ART&CULTURE / 2023.12.04

中村佑介 |『中村佑介 SPLIT!』展 INTERVIEW (1/3)

 中村佑介 |『中村佑介 SPLIT!』展 INTERVIEW

現在、心斎橋PARCOの5F特設会場でイラストレーター中村佑介の『中村佑介 SPLIT!』展が開催中。今回の展示では、2024年度のオリジナルカレンダーを始め、過去の代表作の着色前の原画も。その緻密な描き込みと構成力、じっと見入ってしまう中村ワールド。昨年、画業20周年を迎えた中村さんに今回の個展について、そして一貫した画風のモチベーションについてお聞きします。

  • Interview & Text
    Yusuke Nakamura
  • Photo
    Kazuki Watanabe

ー今回の『SPLIT!』展、ご自身としてはどんな感想を持たれましたか?

 

中村:まず、PARCOさんという商業施設での展示ということで、入りやすいこともあり、絵に関心のない人も誰かに連れて来られることもあるだろうなとは考えていて。入場料(500円)も高くないので、そんな方でも、良かったという感想を持ってもらえる展示になっているかな、と思いますね。グッズコーナーは入場無料ですし。

 

ー『SPLIT!』展は過去の作品をコンパクトにまとめたアーカイブ展とも言えますね。

 

中村:そうですね。15周年展から最近まで展示数が胃もたれするほど増え過ぎている印象もあったので、もうちょっとコンパクトにまとめて見てもらう機会があっても良いのでは、と考えていました。でも、コンパクトとはいえ、結構点数はありますし、僕の絵を想像してもらった時に、見たかった!と思われるものはだいたいあるかな、とは思います。

描くモチーフは「無機物も有機物もフラットに捉えて。細かい部分でも間違っていると自分の性格上、許せない(笑)」。

ー教育芸術社の音楽の教科書やASIAN KUNG-FU GENERATIONのCDジャケットなど、画業20年の中での代表的な作品とその原画も展示されています。

 

中村:展示のことを考えると、20年前とは違って絵や画集を実際に見てもらう意味はあるのかな?と考えてしまうんですね。今はインターネットで高画質の絵を見ることができますよね? 例えば、僕の世代は気に入った画集などがあると、モノとして手元に置いておきたい気持ちがありますし。

 

ーわざわざ展示する意味を考えざるを得ない、と。

 

中村:音楽もYouTubeで聴ける時代に展示や画集ってどうなのかな?と。でも今回はgraniphさんの洋服、浅田飴さんの缶などはJPEGで代用不可なんですね。
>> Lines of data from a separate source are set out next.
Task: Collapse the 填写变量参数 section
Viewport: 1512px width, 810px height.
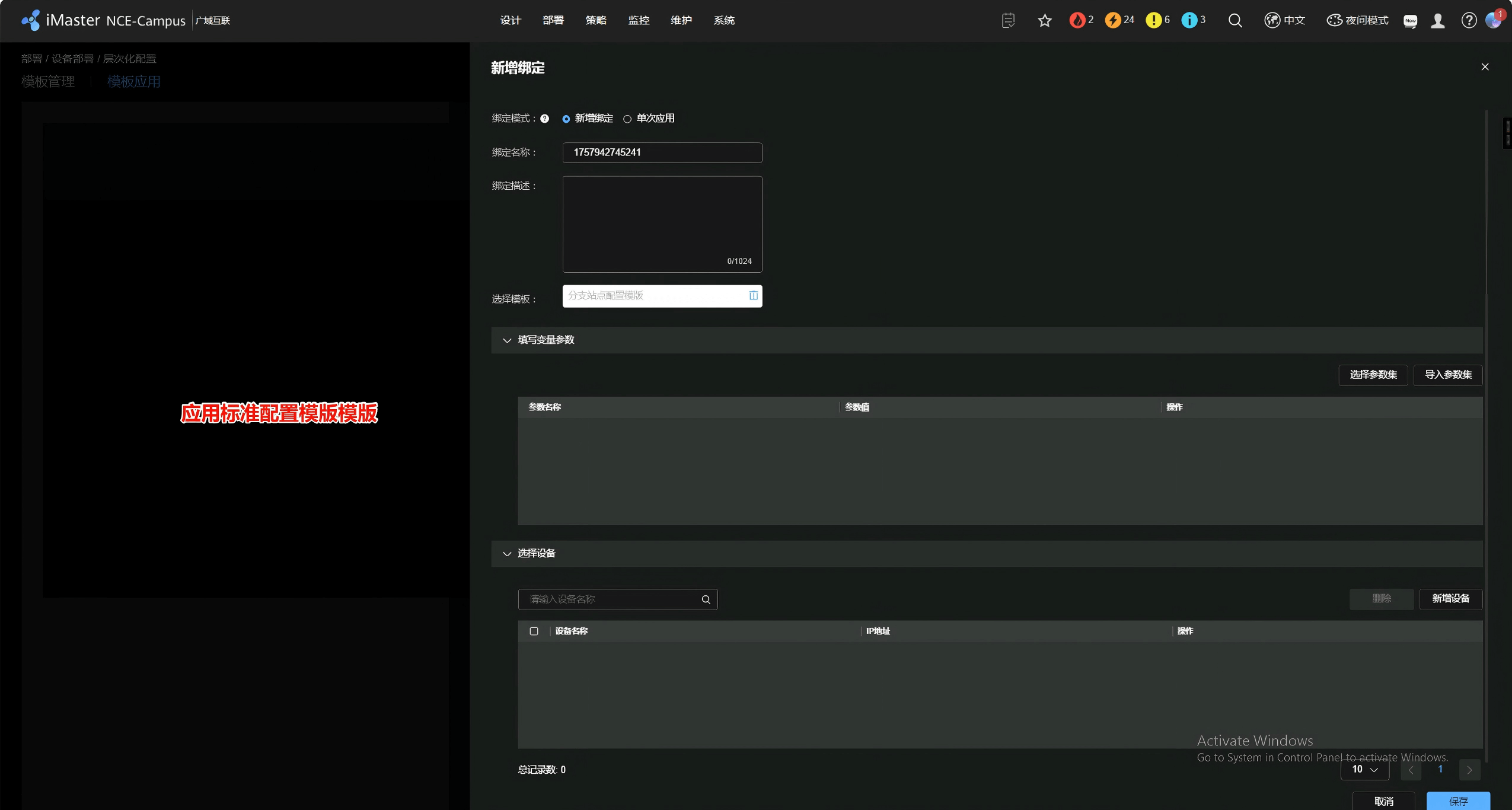Action: tap(507, 340)
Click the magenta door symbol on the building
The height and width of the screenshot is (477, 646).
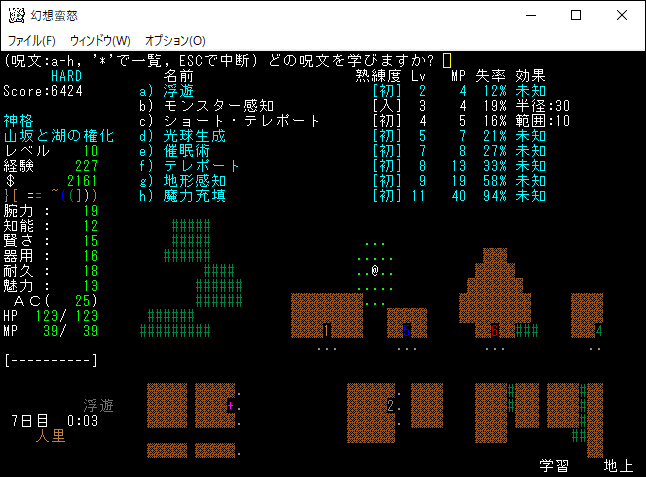tap(231, 406)
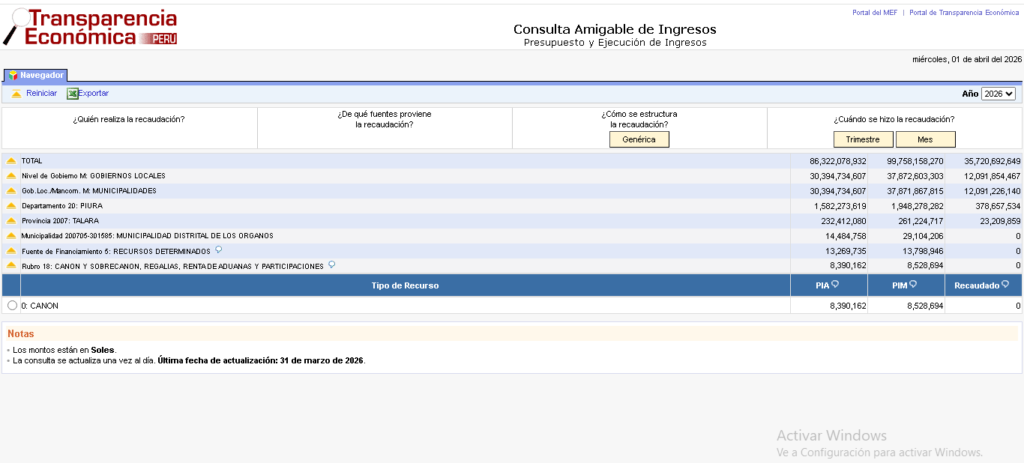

実際に体感を伴うものもあって。

ーgraniphとコラボレートされたシャツや「浅田飴糖衣」缶のアートワークですね。質感や立体感などネット上では伝えきれないものがあります。

 

中村:そこに関心が出てきて。というところで、今回の展示はPARCOさんの通常の展覧会スペースではなく、もともと店舗でモノを売っていた場所、というところも今の自分の考えに合ってるので、ちょうど良い感じなんですね。より軽い感じで見てもらえるというところも。

ー原画が間近で鑑賞できることもネットにはない“体験”では? 手による描き込みの熱量や“念”を肌で感じられるというか。

 

中村:絵を描いている時は首がもげそうになりますし(笑)。肩が凝り過ぎて吐きそうになったり。頭痛もするし。でも考えると、ありがたいことに20年以上も続けさせていただいている、ということは、少なからず絵の才能があったのかな?と最近ようやく思えてきました。

 

ー才能がないと続けられないですよね。

 

中村:ただそうなると、才能がある人って体がどこか悪いとか、なにか不幸があったりしますよね。あとは大学中退だったり左利きだったりそういうマイノリティ性だったり。

 

ー伝説のロックミュージシャンが早逝だったり。

 

中村:そうです。才能があるとしても、それと引き換えに自分は何を売ったのか?とか考えてしまうんですよね。…自分はなんにもない。一昨日、人間ドッグに行ってきたんですけど、どっこも悪くなかったんです。右利きだし大学皆勤賞だったし、逆に怖い(笑)。